友人でblogerのfuzzyさんとインターフェースについて話をしたところ、ペン色の色変更に関して、次のようなものを想定できるといわれました。興味深いアイデアを整理していただいたfuzzyさんに感謝します。
()は、わたしのコメントです。
- ペンを持ち替える(ワコムがこれを試作していたことがあります)
- 長時間タッチするとカラー変更パレットをポップアップする(『SmartWrite』はこれでした)
- 長時間ペンを止めていると順番にカラーを変える
- ペンの速度でカラーを変える
- 筆圧またはペンの角度でカラー変更する
- 入力した後で、線のプロパティーを変更する
- 描画結果の大きさ(文字=黒/長い線=赤/図形=青など)でカラー変更する(類似のシステムを見たことがあります。東京大学の五十嵐健夫准教授のでしたか?)

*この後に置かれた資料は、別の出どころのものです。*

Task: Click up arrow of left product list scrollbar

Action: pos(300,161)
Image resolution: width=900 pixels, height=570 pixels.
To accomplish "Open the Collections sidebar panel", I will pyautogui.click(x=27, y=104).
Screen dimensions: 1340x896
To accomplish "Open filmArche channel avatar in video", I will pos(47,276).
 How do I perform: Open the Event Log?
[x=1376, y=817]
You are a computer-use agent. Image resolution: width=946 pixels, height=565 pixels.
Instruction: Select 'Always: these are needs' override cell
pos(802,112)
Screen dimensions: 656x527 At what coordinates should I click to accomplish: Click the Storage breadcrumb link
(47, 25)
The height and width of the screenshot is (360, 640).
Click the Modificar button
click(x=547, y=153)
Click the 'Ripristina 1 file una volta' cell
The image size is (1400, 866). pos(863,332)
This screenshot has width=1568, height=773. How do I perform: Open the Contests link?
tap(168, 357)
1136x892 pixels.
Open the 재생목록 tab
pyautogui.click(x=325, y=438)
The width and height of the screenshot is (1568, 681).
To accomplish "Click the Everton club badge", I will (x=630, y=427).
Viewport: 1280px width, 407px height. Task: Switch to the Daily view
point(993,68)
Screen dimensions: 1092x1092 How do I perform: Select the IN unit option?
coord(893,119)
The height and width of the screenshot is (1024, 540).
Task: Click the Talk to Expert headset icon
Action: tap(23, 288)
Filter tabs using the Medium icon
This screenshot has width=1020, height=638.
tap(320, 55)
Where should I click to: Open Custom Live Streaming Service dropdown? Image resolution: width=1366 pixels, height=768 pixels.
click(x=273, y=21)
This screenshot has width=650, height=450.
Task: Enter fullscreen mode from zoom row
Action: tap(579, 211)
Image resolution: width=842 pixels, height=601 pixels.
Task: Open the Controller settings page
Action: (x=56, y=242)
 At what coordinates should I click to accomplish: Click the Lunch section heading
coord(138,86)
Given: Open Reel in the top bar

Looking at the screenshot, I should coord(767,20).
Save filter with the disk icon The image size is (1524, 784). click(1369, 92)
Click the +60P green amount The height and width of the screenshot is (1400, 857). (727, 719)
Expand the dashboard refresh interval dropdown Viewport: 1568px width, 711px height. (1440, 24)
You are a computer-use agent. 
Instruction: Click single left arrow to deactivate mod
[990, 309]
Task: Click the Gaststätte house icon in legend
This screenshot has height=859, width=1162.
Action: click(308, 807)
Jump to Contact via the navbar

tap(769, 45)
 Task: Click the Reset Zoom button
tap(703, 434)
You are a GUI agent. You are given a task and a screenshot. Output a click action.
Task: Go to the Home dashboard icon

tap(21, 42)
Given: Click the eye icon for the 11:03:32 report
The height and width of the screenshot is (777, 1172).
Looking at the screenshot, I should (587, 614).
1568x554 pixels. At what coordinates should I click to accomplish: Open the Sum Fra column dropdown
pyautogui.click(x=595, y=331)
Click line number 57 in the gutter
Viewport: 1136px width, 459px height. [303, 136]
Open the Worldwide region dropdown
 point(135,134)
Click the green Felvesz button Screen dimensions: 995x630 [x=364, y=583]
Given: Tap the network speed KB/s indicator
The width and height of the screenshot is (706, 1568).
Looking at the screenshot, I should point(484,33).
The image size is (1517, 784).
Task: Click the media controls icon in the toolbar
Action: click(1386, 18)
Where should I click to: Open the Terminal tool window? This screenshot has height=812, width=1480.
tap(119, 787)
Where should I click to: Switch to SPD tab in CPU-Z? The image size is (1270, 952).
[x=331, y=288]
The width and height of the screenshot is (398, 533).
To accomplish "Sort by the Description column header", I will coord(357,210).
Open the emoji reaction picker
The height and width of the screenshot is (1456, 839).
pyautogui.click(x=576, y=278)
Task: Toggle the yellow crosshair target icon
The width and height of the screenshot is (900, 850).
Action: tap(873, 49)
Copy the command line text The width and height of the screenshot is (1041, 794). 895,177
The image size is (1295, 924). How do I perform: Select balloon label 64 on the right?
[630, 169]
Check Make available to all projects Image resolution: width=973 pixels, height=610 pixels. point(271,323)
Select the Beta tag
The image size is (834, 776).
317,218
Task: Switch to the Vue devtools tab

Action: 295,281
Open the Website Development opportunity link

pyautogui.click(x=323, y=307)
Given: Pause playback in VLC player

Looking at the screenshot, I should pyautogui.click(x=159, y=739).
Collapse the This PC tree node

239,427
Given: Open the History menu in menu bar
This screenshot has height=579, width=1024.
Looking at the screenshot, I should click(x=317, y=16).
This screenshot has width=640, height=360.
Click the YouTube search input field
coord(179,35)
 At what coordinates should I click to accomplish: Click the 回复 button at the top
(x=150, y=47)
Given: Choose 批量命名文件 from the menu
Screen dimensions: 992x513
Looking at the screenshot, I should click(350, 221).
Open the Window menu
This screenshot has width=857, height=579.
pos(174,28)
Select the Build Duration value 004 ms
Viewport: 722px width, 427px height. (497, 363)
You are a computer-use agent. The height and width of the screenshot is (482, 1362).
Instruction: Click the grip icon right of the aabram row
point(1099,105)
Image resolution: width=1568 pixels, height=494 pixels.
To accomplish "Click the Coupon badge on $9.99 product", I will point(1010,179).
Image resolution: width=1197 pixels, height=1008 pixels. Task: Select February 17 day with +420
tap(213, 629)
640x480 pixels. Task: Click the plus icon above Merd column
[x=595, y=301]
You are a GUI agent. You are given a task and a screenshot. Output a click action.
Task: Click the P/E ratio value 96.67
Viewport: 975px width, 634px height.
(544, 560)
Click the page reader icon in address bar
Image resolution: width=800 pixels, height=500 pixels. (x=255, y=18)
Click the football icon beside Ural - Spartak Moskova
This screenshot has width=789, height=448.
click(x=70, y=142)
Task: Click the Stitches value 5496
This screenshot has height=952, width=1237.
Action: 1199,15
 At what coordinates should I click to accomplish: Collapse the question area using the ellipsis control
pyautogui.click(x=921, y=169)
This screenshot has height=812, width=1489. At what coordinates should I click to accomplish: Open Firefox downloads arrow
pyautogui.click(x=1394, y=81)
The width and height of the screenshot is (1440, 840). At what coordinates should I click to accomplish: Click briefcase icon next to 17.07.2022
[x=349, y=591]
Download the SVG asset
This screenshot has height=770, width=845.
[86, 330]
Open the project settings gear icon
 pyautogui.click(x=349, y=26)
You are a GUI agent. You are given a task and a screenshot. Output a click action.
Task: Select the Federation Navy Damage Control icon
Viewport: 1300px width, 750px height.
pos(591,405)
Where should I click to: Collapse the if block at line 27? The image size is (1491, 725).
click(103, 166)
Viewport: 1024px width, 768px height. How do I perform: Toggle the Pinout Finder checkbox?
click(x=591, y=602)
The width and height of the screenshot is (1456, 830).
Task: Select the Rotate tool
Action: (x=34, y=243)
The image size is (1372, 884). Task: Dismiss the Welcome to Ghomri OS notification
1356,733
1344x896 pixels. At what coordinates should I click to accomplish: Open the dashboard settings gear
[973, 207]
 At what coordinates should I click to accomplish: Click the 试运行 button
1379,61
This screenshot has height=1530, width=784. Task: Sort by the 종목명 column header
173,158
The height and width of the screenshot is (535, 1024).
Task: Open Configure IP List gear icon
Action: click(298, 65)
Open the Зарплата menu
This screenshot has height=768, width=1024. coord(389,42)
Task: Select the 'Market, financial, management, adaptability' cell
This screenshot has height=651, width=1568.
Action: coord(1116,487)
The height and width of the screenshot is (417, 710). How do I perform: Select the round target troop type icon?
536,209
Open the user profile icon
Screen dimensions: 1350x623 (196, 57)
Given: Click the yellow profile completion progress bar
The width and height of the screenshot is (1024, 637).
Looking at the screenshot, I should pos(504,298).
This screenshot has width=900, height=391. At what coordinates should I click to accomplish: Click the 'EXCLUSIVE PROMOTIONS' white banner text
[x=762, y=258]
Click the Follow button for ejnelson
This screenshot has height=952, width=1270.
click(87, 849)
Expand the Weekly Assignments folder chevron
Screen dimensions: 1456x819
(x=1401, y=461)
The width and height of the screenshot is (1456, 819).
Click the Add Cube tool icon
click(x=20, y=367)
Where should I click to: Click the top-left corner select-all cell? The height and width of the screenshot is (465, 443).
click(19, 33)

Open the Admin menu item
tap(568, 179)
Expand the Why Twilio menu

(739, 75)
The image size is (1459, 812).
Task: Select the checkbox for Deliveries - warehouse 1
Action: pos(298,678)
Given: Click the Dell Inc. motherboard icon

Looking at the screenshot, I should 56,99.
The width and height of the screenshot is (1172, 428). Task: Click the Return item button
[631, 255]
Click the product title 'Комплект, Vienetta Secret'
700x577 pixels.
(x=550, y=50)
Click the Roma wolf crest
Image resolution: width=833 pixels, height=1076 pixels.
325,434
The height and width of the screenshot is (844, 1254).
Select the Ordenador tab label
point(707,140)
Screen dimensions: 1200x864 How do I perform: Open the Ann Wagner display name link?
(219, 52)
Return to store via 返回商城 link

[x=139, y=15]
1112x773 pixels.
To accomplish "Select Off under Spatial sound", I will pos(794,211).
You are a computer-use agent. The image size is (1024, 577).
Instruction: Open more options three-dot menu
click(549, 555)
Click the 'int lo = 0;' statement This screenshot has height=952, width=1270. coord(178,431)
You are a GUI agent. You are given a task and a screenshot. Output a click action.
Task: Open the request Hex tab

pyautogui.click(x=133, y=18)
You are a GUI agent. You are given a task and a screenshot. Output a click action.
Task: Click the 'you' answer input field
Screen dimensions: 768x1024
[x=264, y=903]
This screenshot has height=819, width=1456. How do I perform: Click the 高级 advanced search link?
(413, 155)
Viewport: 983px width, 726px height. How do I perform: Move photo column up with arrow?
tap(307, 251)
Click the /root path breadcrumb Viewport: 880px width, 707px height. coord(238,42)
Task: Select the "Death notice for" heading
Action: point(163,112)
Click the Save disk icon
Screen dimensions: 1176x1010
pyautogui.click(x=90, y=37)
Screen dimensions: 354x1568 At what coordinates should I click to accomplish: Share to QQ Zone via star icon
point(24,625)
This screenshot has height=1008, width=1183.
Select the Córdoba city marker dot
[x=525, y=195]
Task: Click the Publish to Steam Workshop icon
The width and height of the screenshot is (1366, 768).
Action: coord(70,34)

- 描画結果を文字認識/図形認識して、設定したカラーに変更する
- 描画エリアによってカラー変更する
- 描画した場所の背景によって、文字の上は赤、それ以外は青とカラー変更する
- ゼスチャー入力をして、直前に描画したオブジェクトのカラーを変更する
わたしが実装したのは、12番目で、デスクトップからのスポイト機能。
これにパレットからのスポイト機能をあわせると、ペン色の変更に関しても、すくなくとも13種類くらいはインターフェースを考えることができるわけです。
線を引くとストロークのあとでパレットをポップアップするというのをいま思いついたので、14種類目。まあ、いくらでもあります。
「自然に使える」かどうかは、一般的な評価キーワードですが、インターフェースの評価で使う場合には、あまりこの言葉は役に立ちません。なにが自然かどうかは、ユーザーの学習環境や体験、熟練度、マニュアルの整備状況などによって、大きく変わるためです。
何が悪いかはわかります。たとえば左手にアクセル、右足にブレーキ、というようなシステムは明らかに悪いです。
このような単純な評価は、インターフェースにはなじみにくい、としかいえないですね。
『NetStickyColor』が試作から公開まで1年かかったのは、このあたりのバランスの難しさゆえです。ユーザーは短気でシビアなので、見慣れないソフトは瞬間的に使わなくなる可能性が高いと考えられます。そこをどうフォローするのかについての覚悟を決めた、というのが公開に至った契機であり、つまりはこの記事なのでした。